# Request
Reprint the records from the line with "coordinates (200, 465)." to the line with "center [92, 210].", switching "width and height" to "size" and changing nothing else.

>> BEGIN Supplied entries

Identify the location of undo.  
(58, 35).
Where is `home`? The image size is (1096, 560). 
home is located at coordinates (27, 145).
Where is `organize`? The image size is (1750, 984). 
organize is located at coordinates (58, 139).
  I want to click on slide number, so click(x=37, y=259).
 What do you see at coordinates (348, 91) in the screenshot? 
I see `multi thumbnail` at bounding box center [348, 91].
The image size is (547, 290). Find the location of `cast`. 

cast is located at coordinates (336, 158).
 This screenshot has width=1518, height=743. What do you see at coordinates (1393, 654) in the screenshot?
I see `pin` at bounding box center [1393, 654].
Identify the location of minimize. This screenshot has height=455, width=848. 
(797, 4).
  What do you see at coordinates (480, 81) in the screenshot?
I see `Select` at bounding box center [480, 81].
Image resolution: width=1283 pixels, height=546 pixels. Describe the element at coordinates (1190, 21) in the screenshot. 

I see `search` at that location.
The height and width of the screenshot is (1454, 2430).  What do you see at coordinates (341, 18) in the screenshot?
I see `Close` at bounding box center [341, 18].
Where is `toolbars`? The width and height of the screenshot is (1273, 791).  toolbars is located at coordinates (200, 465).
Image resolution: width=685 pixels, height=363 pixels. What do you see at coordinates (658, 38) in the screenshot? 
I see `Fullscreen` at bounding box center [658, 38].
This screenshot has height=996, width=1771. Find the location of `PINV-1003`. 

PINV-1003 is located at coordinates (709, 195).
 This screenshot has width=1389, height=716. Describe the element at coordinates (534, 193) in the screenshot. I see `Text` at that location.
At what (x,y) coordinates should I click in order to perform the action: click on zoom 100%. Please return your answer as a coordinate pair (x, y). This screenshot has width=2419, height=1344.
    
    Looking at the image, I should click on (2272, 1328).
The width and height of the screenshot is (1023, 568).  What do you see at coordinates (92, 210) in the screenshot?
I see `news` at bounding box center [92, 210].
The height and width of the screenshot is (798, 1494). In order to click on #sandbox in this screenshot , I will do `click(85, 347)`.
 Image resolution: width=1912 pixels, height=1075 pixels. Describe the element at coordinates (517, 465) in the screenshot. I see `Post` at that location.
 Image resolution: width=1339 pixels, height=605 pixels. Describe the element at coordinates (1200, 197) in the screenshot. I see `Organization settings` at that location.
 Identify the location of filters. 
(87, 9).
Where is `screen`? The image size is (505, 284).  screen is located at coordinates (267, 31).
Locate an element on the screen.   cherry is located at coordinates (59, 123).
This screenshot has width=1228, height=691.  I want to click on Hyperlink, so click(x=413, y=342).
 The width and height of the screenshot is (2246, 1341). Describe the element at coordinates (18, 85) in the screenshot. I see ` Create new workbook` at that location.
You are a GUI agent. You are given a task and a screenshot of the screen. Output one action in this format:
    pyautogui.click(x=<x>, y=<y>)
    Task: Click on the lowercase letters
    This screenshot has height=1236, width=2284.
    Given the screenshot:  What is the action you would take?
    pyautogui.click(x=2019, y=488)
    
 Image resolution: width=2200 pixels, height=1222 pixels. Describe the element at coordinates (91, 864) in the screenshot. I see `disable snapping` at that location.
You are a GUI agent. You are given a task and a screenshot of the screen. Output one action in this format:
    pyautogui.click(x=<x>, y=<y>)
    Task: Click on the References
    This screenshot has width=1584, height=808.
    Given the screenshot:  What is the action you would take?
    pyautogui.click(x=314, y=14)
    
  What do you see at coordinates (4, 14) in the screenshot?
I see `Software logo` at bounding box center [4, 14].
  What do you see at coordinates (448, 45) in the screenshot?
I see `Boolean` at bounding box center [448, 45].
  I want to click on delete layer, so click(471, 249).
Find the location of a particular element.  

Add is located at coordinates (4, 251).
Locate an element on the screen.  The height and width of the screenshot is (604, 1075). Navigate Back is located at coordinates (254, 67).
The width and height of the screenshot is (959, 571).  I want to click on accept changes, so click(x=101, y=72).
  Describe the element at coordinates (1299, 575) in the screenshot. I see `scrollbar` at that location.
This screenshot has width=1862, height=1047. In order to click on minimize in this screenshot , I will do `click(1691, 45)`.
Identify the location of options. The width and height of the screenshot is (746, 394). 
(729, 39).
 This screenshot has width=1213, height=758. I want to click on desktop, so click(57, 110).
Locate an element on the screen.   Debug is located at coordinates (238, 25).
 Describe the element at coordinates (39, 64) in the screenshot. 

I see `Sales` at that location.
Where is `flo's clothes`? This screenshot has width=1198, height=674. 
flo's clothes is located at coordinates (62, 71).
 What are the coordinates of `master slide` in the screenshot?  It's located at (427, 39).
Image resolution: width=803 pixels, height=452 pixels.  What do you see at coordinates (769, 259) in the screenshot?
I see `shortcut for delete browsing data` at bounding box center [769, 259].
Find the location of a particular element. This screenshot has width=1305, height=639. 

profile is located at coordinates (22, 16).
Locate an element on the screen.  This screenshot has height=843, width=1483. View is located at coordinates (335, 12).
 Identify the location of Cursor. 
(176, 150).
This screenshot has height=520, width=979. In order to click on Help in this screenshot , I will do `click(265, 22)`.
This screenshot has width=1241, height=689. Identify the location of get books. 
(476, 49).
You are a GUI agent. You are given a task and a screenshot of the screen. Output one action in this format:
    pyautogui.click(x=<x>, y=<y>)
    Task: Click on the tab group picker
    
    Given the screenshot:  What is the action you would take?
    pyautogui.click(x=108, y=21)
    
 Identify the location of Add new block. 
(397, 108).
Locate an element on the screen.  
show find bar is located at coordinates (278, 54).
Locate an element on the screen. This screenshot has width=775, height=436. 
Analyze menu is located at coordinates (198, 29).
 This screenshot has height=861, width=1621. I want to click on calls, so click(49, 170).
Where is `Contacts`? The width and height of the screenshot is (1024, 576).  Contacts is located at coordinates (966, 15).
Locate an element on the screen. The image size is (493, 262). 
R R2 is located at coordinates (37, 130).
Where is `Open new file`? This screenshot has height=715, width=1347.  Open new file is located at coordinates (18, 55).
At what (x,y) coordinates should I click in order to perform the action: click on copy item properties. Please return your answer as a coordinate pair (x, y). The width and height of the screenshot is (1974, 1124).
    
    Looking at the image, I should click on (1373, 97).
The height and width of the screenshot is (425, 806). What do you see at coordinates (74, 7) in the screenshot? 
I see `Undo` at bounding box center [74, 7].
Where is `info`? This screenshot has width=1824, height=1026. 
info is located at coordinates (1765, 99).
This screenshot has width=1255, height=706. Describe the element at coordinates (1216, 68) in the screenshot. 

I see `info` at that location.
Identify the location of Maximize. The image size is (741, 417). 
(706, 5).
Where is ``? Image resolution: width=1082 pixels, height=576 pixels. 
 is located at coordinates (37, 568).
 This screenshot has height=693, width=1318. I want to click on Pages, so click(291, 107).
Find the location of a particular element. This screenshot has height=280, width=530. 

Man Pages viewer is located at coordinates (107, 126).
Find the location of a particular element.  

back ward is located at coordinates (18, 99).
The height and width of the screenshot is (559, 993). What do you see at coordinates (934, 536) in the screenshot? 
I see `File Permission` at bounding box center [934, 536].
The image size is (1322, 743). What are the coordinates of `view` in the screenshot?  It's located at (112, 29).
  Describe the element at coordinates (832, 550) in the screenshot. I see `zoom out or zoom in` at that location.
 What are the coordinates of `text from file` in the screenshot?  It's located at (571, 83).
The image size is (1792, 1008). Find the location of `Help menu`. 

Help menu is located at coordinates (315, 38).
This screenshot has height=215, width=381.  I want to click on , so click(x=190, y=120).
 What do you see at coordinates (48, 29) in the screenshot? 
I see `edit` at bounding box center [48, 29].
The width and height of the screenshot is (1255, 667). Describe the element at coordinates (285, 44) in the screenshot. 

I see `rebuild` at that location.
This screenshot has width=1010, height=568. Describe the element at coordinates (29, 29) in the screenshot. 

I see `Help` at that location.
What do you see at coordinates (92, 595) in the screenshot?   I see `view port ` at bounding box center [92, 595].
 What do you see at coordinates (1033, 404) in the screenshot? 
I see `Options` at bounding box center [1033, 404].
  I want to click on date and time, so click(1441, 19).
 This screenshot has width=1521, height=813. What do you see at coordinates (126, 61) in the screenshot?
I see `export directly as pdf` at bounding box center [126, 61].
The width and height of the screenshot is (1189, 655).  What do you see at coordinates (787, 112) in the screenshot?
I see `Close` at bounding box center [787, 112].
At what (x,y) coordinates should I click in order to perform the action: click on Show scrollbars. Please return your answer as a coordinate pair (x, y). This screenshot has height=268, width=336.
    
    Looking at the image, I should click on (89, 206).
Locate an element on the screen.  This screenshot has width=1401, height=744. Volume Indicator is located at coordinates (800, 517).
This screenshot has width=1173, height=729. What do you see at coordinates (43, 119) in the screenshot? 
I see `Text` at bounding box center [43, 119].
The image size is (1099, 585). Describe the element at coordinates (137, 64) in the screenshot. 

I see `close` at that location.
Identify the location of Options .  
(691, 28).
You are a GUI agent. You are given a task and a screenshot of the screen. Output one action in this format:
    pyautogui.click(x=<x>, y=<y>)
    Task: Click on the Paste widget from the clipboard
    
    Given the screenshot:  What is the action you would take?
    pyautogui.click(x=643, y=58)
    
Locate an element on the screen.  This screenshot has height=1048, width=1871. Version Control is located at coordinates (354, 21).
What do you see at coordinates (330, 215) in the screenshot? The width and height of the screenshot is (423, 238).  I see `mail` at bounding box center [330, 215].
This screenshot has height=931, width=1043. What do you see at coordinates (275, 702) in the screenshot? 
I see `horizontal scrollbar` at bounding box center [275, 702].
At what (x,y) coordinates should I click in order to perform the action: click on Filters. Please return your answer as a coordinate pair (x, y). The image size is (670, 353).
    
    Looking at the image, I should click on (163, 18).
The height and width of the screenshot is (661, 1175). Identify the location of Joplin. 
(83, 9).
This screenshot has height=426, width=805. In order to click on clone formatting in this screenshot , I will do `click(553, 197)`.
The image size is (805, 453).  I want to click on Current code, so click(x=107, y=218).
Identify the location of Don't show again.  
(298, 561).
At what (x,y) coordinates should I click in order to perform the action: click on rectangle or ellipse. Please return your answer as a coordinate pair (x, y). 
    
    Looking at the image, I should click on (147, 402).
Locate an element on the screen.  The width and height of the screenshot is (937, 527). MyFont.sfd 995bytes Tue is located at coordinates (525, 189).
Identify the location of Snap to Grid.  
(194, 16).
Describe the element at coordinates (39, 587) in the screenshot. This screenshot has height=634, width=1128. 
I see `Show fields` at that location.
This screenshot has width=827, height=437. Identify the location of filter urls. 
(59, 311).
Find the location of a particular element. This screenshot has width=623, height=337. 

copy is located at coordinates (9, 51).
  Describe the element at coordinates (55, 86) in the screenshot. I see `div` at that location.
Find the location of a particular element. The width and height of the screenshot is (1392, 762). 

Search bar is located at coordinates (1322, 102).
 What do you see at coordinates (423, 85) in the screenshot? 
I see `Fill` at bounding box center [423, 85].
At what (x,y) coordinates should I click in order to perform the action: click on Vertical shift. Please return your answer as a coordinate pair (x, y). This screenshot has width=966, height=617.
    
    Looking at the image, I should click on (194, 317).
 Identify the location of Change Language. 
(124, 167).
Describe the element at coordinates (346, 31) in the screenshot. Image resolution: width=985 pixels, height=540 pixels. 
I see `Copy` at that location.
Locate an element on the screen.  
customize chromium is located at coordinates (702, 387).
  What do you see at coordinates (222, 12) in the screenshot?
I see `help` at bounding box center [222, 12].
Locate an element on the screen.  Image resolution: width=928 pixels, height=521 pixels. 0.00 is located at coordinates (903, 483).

>> END Supplied entries

# Problem solution
Where is `toolbars`? The size of the screenshot is (1273, 791).  toolbars is located at coordinates (200, 465).
Image resolution: width=685 pixels, height=363 pixels. What do you see at coordinates (658, 38) in the screenshot? 
I see `Fullscreen` at bounding box center [658, 38].
This screenshot has height=996, width=1771. Find the location of `PINV-1003`. 

PINV-1003 is located at coordinates (709, 195).
 This screenshot has width=1389, height=716. Describe the element at coordinates (534, 193) in the screenshot. I see `Text` at that location.
At what (x,y) coordinates should I click in order to perform the action: click on zoom 100%. Please return your answer as a coordinate pair (x, y). This screenshot has width=2419, height=1344.
    
    Looking at the image, I should click on (2272, 1328).
The size of the screenshot is (1023, 568).  What do you see at coordinates (92, 210) in the screenshot?
I see `news` at bounding box center [92, 210].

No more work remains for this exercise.